O colete de Robert Plant
- Wendell Guiducci
- 28 de jan. de 2016
- 2 min de leitura

Foto: Thiago Salomão
A primeira vez que o Martiataka tocou em São Paulo, no Clube Outs, foi para meia dúzia de amigos e parentes. Literalmente meia dúzia, contados nos dedos. Saímos de Juiz de Fora em uma quinta-feira gorda, tocamos às três da manhã, terminamos o show, pegamos a velha Parati entupida de instrumentos e voltamos para Minas, chegando aqui ali pelas duas da tarde da sexta-feira, a tempo de pegar no batente. Essa foi uma aventura. A vez seguinte, na mesma Meca do rock independente, na famigerada Rua Augusta, revezando com Rock Rocket e Condessa Safira, a casa estava completamente lotada, compensando o perrengue desértico anterior. Mas não foi o grande público o elemento mais memorável daquela noite.
Terminado o show, descemos do palco para travar contato corporal com o povaréu, receber os tradicionais tapinhas nas costas, tomar umas cervejas e tudo mais, quando lá pelas tantas fui abordado por uma figura esguia metida em seu colete sem camisa e cabelos desgrenhados por baixo de uma boina cinza-xadrez.
- Meu, eu gostei demais do show de vocês! De onde vocês são, cara??
- Opa, valeu, meu velho, obrigado, que bom que gostou.
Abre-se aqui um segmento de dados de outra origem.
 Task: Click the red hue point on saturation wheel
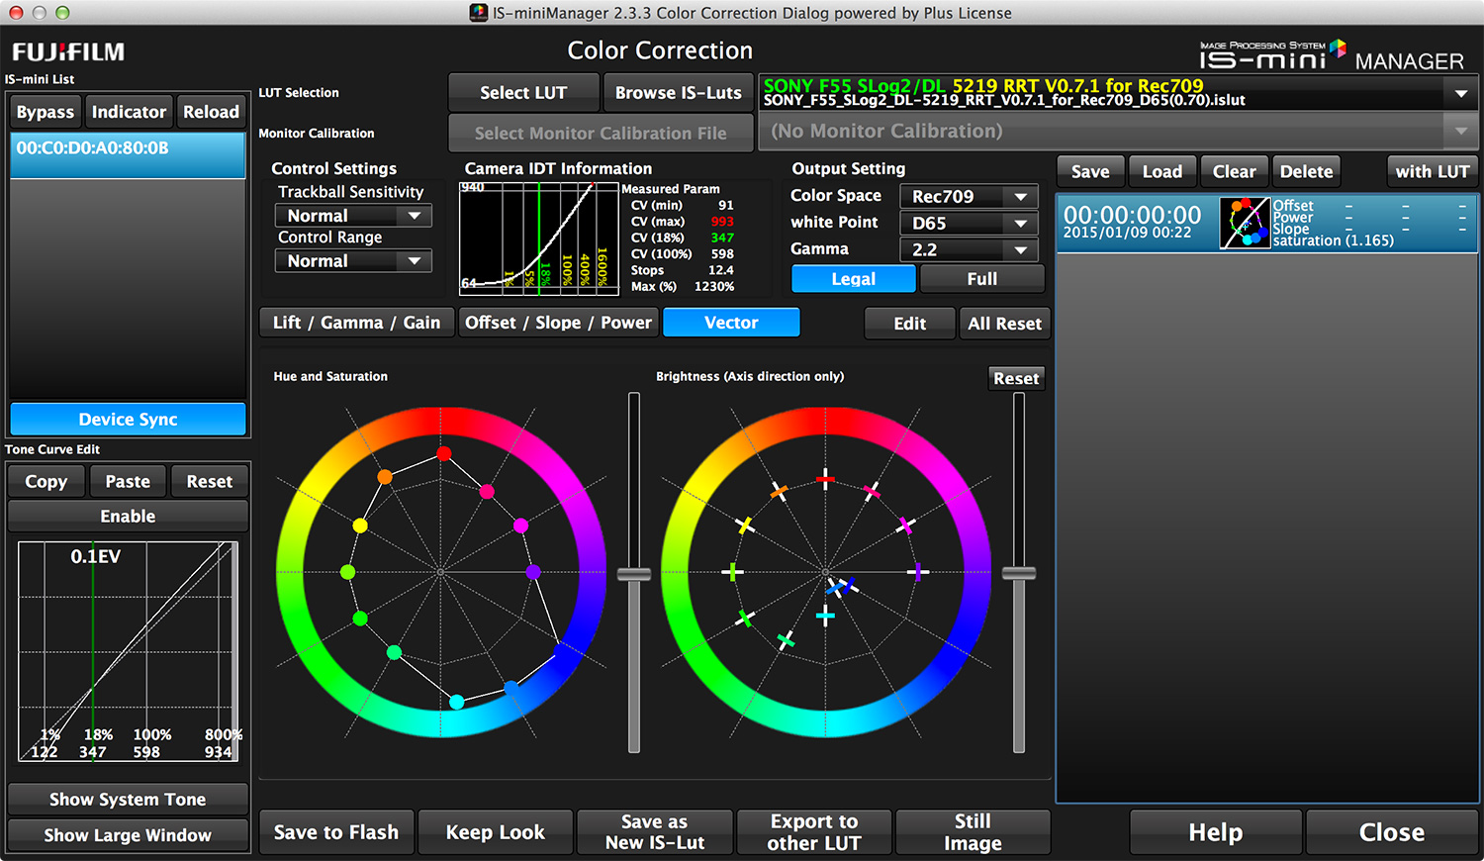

A gente é de Juiz de Fora.
- É Paraná, né?
- Minas, é Minas Gerais. Terra do pão de queijo!
- Pode crer, pode crer! Porra, mano, muito louco o som de vocês, eu queria um CD, mas... meu, eu tô muito sem grana. Mas eu não quero de graça não. Toma aqui meu colete do Robert Plant.
E foi tirando o colete do Robert Plant e me entregando, ficando ele descamisado e eu desconcertado. Falei que não era necessário aquilo, pedi para esperar um segundo e fui ao camarim – o sempre animado camarim do finado Clube Outs – buscar o CD. Peguei dois, desci as escadas e estava lá o rapaz, colete na mão. Disse pra ele ficar com o colete do Robert Plant e entreguei os dois CDs, um pra ele e outro pro Jimmy Page, quando eles se cruzassem. E fui ter com os amigos que circulavam por ali.
Conto esta historinha para ilustrar o que somente os músicos, e uma parcela bem pequena deles, conseguem perceber. Mais que uma casa lotada, um (raro) cachê honesto, marca um artista a percepção de que seu trabalho foi não apenas compreendido, mas antes emocionou alguém. Tristes são aqueles tapinhas nas costas, aquele “showzaço, véi”, que você sabe da boca pra fora.
Pois há certos sussurros de vida que, apreendidos num momento fugaz, ecoam pelo resto da existência. A oferenda de um colete do Robert Plant é o que separa aquilo que é superficial do que é profundo. O que é fama do que é sucesso. As aparências da realidade. E o transitório do eterno.